Re: [PATCH 05/27] object-store: move packed_git and packed_git_mru to object store

2018-02-23 Thread Stefan Beller
>>  2. Applying the semantic patch
>> contrib/coccinelle/refactoring/packed_git.cocci to adjust callers.
>> This semantic patch is placed in a sub directory of the coccinelle
>> contrib dir, as this semantic patch is not expected to be of general
>> usefulness; it is only useful during developing this series and
>> merging it with other topics in flight. At a later date, just
>> delete that semantic patch.
>
> Can the semantic patch go in the commit message instead?  It is very
> brief.

done

>
> Actually, I don't see this semantic patch in the diffstat.  Is the
> commit message stale?
>
>>  3. Applying line wrapping fixes from "make style" to break the
>> resulting long lines.
>>
>>  4. Adding missing #includes of repository.h and object-store.h
>> where needed.
>
> Is there a way to automate this step?  (I'm asking for my own
> reference when writing future patches, not because of any concern
> about the correctness of this one.)

no, for several reasons.
(a) I don't know how to write it in coccinelle, because
(b) I have not figured out the order in which we include headers, apart from
  "cache.h goes first", the rest of the includes sometimes looks like a random
  order, because different patches add new includes at different places.
  I have the impression, that (1) some add the include after all other
  existing includes or (2) try to figure out where to add the include to make
  sense in the existing include order or (3) sort alphabetically or (4) put it
  randomly, so the chance for a merge conflict with other series in flight
  decreases.
(c) I did it in a semi automated fashion:
while make fails:
add another include

The mess with including repository or object-store comes from the fact that
I had v2 based on object-store, not the repository and cherry-picked this patch
over to v3. Fixed all of the includes now.

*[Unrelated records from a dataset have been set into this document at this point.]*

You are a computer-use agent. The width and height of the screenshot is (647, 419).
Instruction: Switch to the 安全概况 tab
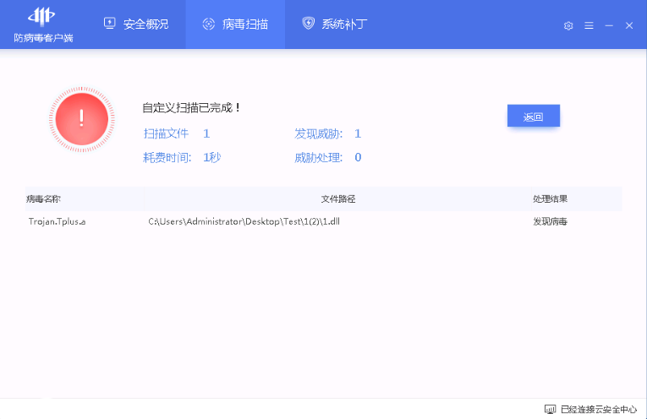136,24
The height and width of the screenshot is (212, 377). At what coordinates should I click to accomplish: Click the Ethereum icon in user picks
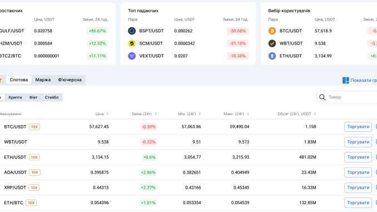[272, 56]
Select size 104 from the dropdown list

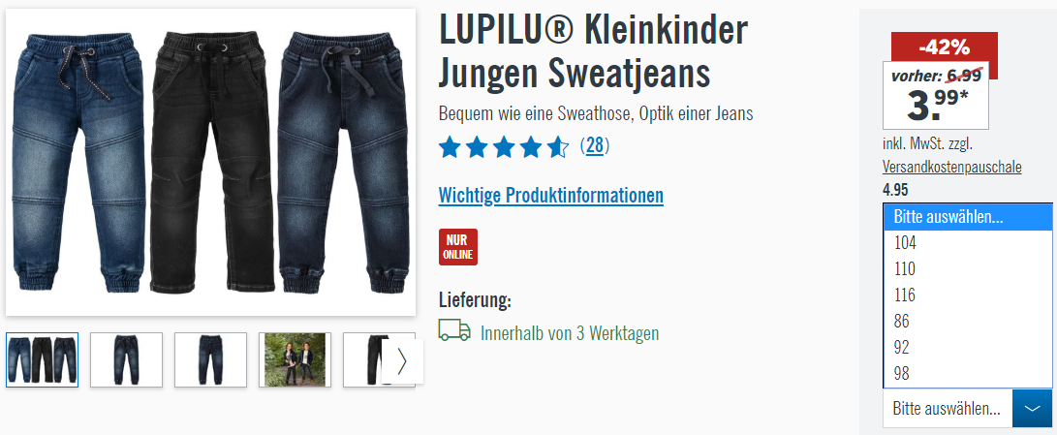[x=968, y=243]
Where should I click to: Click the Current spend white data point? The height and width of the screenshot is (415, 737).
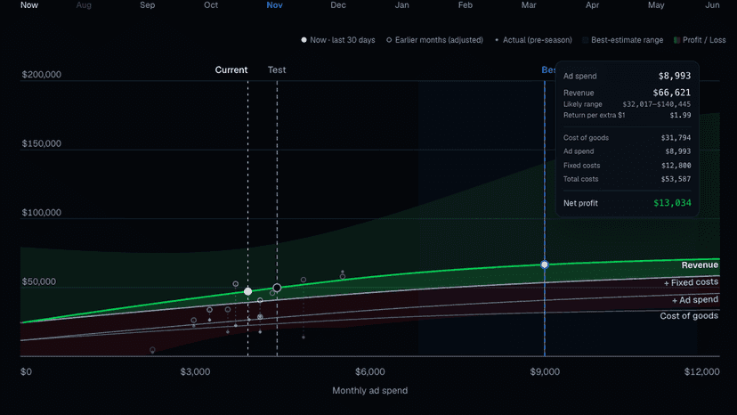(x=247, y=291)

>> @@ -59,10 +83,25 @@ struct raw_object_store {
>>*/
>>   char *objectdir;
>>
>> + struct packed_git *packed_git;
>> + /*
>> +  * A most-recently-used ordered version of the packed_git list, which 
>> can
>> +  * be iterated instead of packed_git (and marked via mru_mark).
>> +  */
>> + struct list_head packed_git_mru;
>
> I don't understand the new part of the comment.  Can you explain here,
> for me?

cherrypicking error, fixed.

>> -#define RAW_OBJECT_STORE_INIT { NULL, NULL, NULL }
>> +
>> +/*
>> + * The mru list_head is supposed to be initialized using
>> + * the LIST_HEAD macro, assigning prev/next to itself.
>> + * However this doesn't work in this case as some compilers dislike
>> + * that macro on member variables. Use NULL instead as that is defined
>> + * and accepted, deferring the real init to prepare_packed_git_mru(). */
>
> style nit: '*/' should be on its own line.
>
> More importantly, we can avoid such an issue as described by Junio. :)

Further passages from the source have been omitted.